- [Listed records]:
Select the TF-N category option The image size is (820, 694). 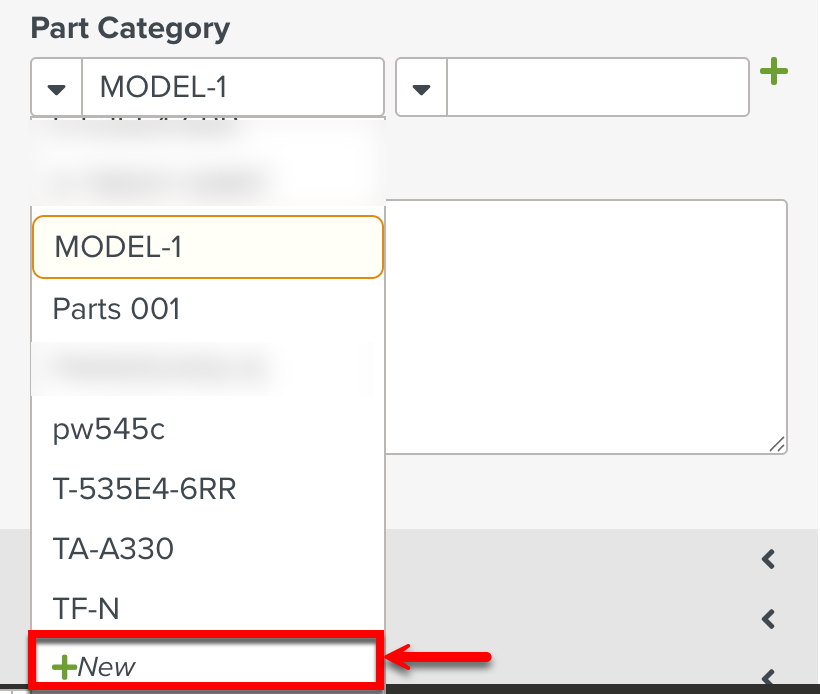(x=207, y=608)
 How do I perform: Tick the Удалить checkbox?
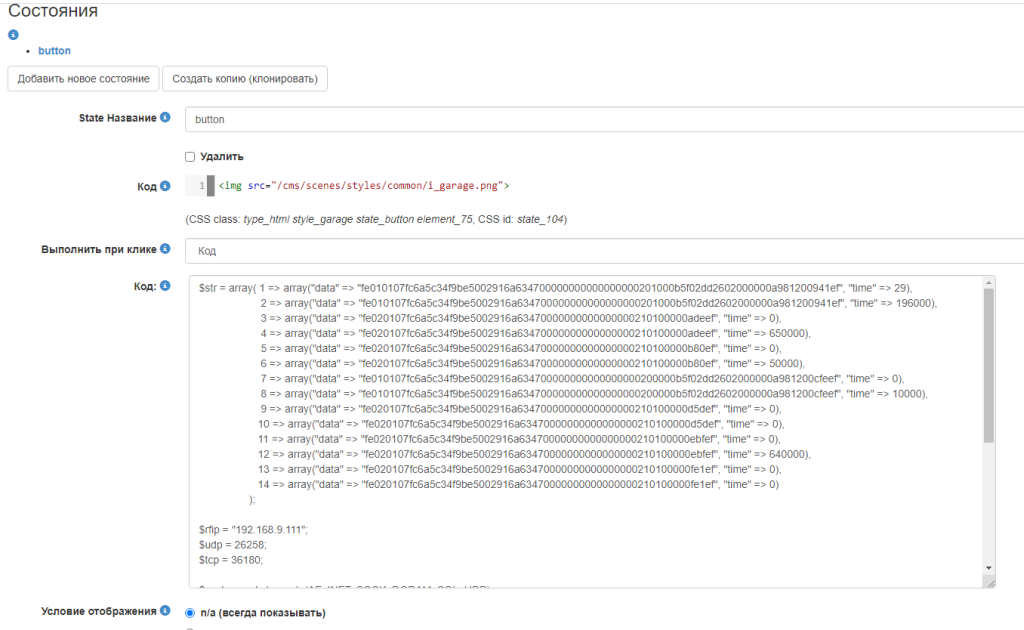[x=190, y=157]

* * *

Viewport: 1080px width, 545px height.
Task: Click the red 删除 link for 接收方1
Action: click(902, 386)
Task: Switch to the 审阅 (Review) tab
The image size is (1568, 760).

- [Problem]: Retype the records above, but only those lines that fall between the line containing "Task: Switch to the 审阅 (Review) tab" and the line containing "The image size is (1568, 760).", with both of those lines included, exactly as written.

- [Exercise answer]:
Task: Switch to the 审阅 (Review) tab
The image size is (1568, 760).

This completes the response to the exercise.